The Biden administration has been pouring billions into opioid interventions and policing traffickers but has otherwise lagged in keeping pace with the evolution of drug use. There has been comparatively little discussion about meth and cocaine, despite the fact that during the 12-month period ending in May 2023, more than 34,000 deaths were attributed to methamphetamine and 28,000 to cocaine, according to provisional federal data.
Last month, the Food and Drug Administration issued draft guidelines for the development of therapies for stimulant-use disorders “critically needed to address treatment gaps.”
“Treating someone for opiates is relatively easy,” said Dr. Paul Trowbridge, an addiction medicine specialist at the Trinity Health Recovery Medicine clinic in Grand Rapids, an hour north of Kalamazoo. That’s largely because of buprenorphine and methadone, federally approved medications with years of evidence attesting to their effectiveness in subduing opioid cravings, and Narcan, an over-the-counter nasal spray that reverses opioid overdoses.
But meth, he said, “is a monster.”
His patients typically have either Medicaid or private health insurance and a roof over their heads, even if it’s a shelter. Many have steady jobs — dental hygienists, construction workers, tech salespeople.
Still, the challenges of helping them are daunting.
Their use of multiple drugs is not always voluntary. Dealers can be sloppy, Trowbridge said, or intentionally salt one drug with another, to bind customers to the new mix.
“It’s really unpredictable what people are buying, which makes it so dangerous for them,” he said. “It’s a killing field out there.”
Some opioid users seek the fireworks of meth and other stimulants to offset the warm, sleepy embrace of opioids. Some use meth to stay awake to ward off thieves and rapists.
Medications such as methadone can safely replace more destructive opioids and satiate the brain’s opioid receptors. But subduing the urge for stimulants, which set off the release of stratospheric levels of the brain chemicals dopamine and serotonin, is more complex, involving many unknowns. And Narcan, which has saved at least hundreds of thousands who overdosed on opioids, has no effect on stimulants.
Moreover, depending on whether the user routinely turns to cocaine, meth, or prescription amphetamine, side effects and behavior patterns vary greatly.
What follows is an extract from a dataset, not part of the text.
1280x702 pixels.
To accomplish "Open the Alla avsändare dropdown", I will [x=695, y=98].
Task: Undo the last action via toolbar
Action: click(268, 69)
“The truth is, we really don’t have a good answer at this point as to why it’s so challenging to develop these treatments,” said Marta Sokolowska, the deputy director for substance use and behavioral health at the FDA’s Center for Drug Evaluation and Research.
Last year, according to preliminary federal data, stimulants were present in 42 percent of overdose deaths that involved opioids.
Like opioids, which originally came from the poppy, meth started out as a plant-based product derived from the herb ephedra.
Now, both drugs can be produced in bulk synthetically and cheaply. They each pack a potentially lethal, addictive wallop far stronger than their precursors.